NOTE 4. IMPAIRMENT OF ASSETS
In view of the Company's current intention to auction the M.V. Monarch,
the vessel acquired for a previously proposed out of state gaming venture, in
the 1996 fourth quarter, the Company has evaluated the recoverability of the
vessel. The Company recorded a writedown of approximately $1.0 million to
estimated net realizable value from the sale of the vessel.
<PAGE>
ITEM 2. MANAGEMENT'S DISCUSSION AND ANALYSIS OF FINANCIAL CONDITION
AND RESULTS OF OPERATIONS
STATEMENT ON FORWARD-LOOKING INFORMATION
Certain information included herein contains statements that may be
considered forward-looking statements within the meaning of the Private
Securities Litigation Act of 1995, such as statements relating to anticipated
expenses, capital spending and financing sources. Such forward-looking
information involves important risks and uncertainties that could
significantly affect anticipated results in the future and, accordingly, such
results may differ from those expressed in any forward-looking statements made
herein. These risks and uncertainties include, but are not limited to, those
relating to competitive industry conditions, Reno-area tourism conditions,
dependence on existing management, leverage and debt service (including
sensitivity to fluctuations in interest rates), the regulation of the gaming
industry (including actions affecting licensing), outcome of litigation,
domestic or global economic conditions and changes in federal or state tax
laws or the administration of such laws.
RESULTS OF OPERATIONS
Comparison of Operating Results for the Three Month
Periods Ended September 30, 1996 and 1995
Net revenues for the three months ended September 30, 1996 totaled $14.2
million, compared to $14.5 million for the three months ended September 30,
1995. Operating expenses totaled $12.1 million for each of the three month
periods ended September 30, 1996 and 1995, resulting in operating expense
margins (operating expenses as a percentage of net revenues) of 85.4% for the
three months ended September 30, 1996 and 83.0% for the three months ended
September 30, 1995. Income from operations for the three months ended
September 30, 1996 totaled $2.1 million, compared to $2.5 million for the
three months ended September 30, 1995. Management believes that the Company's
results in the 1996 third quarter were impacted by continuing room rate
pressures in the Reno area market, and a generally more intensified
competitive environment which required the Company to step up its marketing
efforts.
Casino revenues in the 1996 third quarter were up 4.5% compared to the
1995 third quarter, with a strong increase in table game revenues more than
offsetting a slight decline in slot revenues. Table game revenues were up
20.9% in the 1996 third quarter compared to the 1995 third quarter, due to
higher than average table game hold, while slot revenues were down 1.4% over
the same period. Casino operating expenses totaled 43.2% of casino revenues
in the 1996 third quarter, compared to 41.0% in the 1995 third quarter, due
primarily to higher levels of promotional allowance costs in the 1996 third
quarter than in the 1995 third quarter.
Food and beverage revenues were flat in the 1996 third quarter compared
to the 1995 third quarter. Food and beverage operating expenses during the
1996 third quarter amounted to 57.3% of food and beverage revenues, compared
to 63.6% in the 1995 third quarter, with the improvement due primarily to
lower food costs and improved operating efficiency.

DATASET EXTRACT

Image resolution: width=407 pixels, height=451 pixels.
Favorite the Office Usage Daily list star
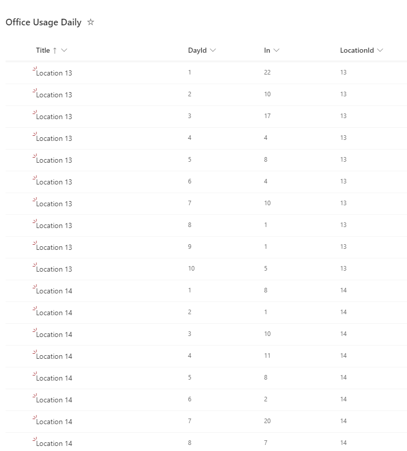coord(91,22)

WHAT IS ASKED
Could you return the passage of the financial filing above that runs between "NOTE 4. IMPAIRMENT" and "of the vessel.", inclusive, copied word for word?

SOLUTION FOR THIS EXERCISE
NOTE 4. IMPAIRMENT OF ASSETS
In view of the Company's current intention to auction the M.V. Monarch,
the vessel acquired for a previously proposed out of state gaming venture, in
the 1996 fourth quarter, the Company has evaluated the recoverability of the
vessel. The Company recorded a writedown of approximately $1.0 million to
estimated net realizable value from the sale of the vessel.